“Transformations” Colchester Federated Church, February 23, 2020, (Matthew 17:1-9) Transfiguration Sunday
This Sunday is Transfiguration Sunday where we contemplate the miracle of Jesus on top of a high mountain and his glory revealed to Peter, James, and John. Jesus was transformed in front of them—his face shone like the sun and his clothes became as white as light. Moses and Elijah appeared on that mountain, talking to Jesus. A bright cloud overshadowed them. A voice came from the cloud, saying, “This is my Son whom I dearly love. I am very pleased with him. Listen to him!”[1]
The disciples fell on their faces because they were understandably filled with fear and awe. Peter even offers at one point to build shrines in order to worship and honor Moses, Elijah, and Jesus—because what do you do with that kind of religious experience if you’re a humble fisherman from Galilee? You offer to get to work and build something to remember this holy moment forever. Though Jesus touches his followers with compassion as they are on the ground contemplating all that they have just experienced, telling them to get up and to not be afraid. As Jesus, Peter, James, and John came down the mountain Jesus has a strict instruction for them, “Don’t tell anybody about the vision until the Human One is raised from the dead.”[2]

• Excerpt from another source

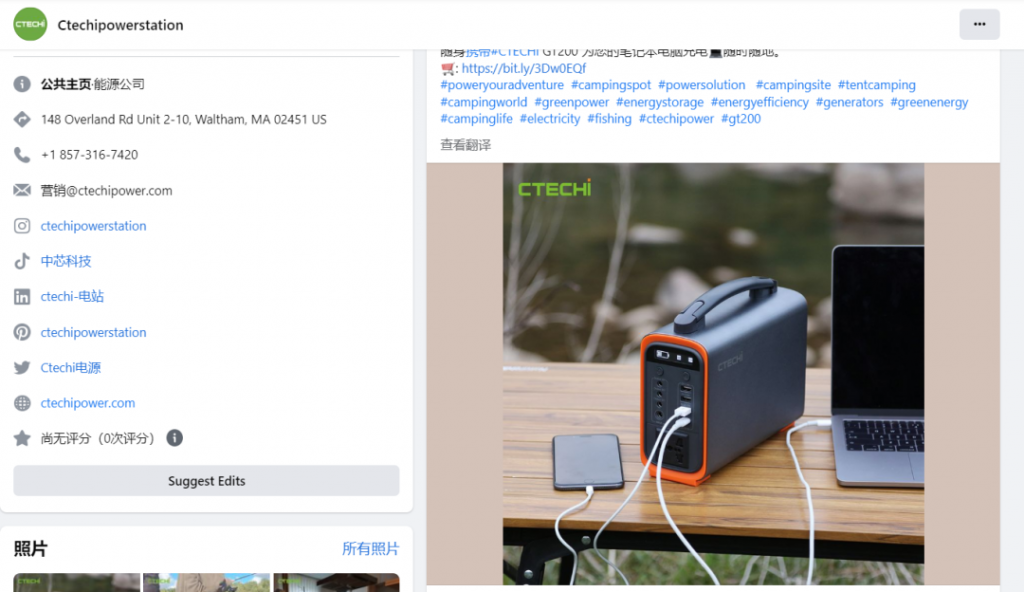Open the 所有照片 all photos link

click(370, 548)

It’s worth wondering how the disciples reacted to that instruction. Can you imagine being Peter, James, or John and witnessing this miracle on top of a mountain? You meet Moses and Elijah—two of the most significant religious figures in your tradition. You see Jesus transformed before your eyes with his face shining and his clothes becoming a brilliant white color. You hear the voice of God. And then on the way down the mountain, on the way back to reality, back to life as you know it, back to the world full of hardship and complications—Jesus tells you, “By the way, don’t tell anybody about this vision until I’m raised from the dead. Cool? Thanks!”
It’s stressful to hear that instruction even though we’re far removed from the situation because we weren’t there to witness it and because it happened thousands of years ago. Because when we experience something amazing, don’t we want to shout it from the rooftops sometimes? And maybe even more so when we’re told not to say anything about it? If someone tells us that we can have all the cookies on the kitchen counter except the chocolate chip cookie because that’s being saved for later, don’t we now especially want the chocolate chip cookie? We humans are not always good at waiting. We’re not good at delayed gratification. We want instant results and transformations to happen overnight and then to shout it out for all to hear.
Thinking about Jesus’ instruction to the disciples to not tell anybody about the vision until he was raised from the dead reminded me of some of the plot of Lin- Manuel Miranda’s musical Hamilton. Alexander Hamilton is depicted as ambitious, impulsive, and passionate. He’s a man who wore his heart on his sleeve and time and again sought to prove himself. Whereas Aaron Burr is depicted as careful, calculating, and opportunistic to the point that one has a hard time knowing what he actually believes.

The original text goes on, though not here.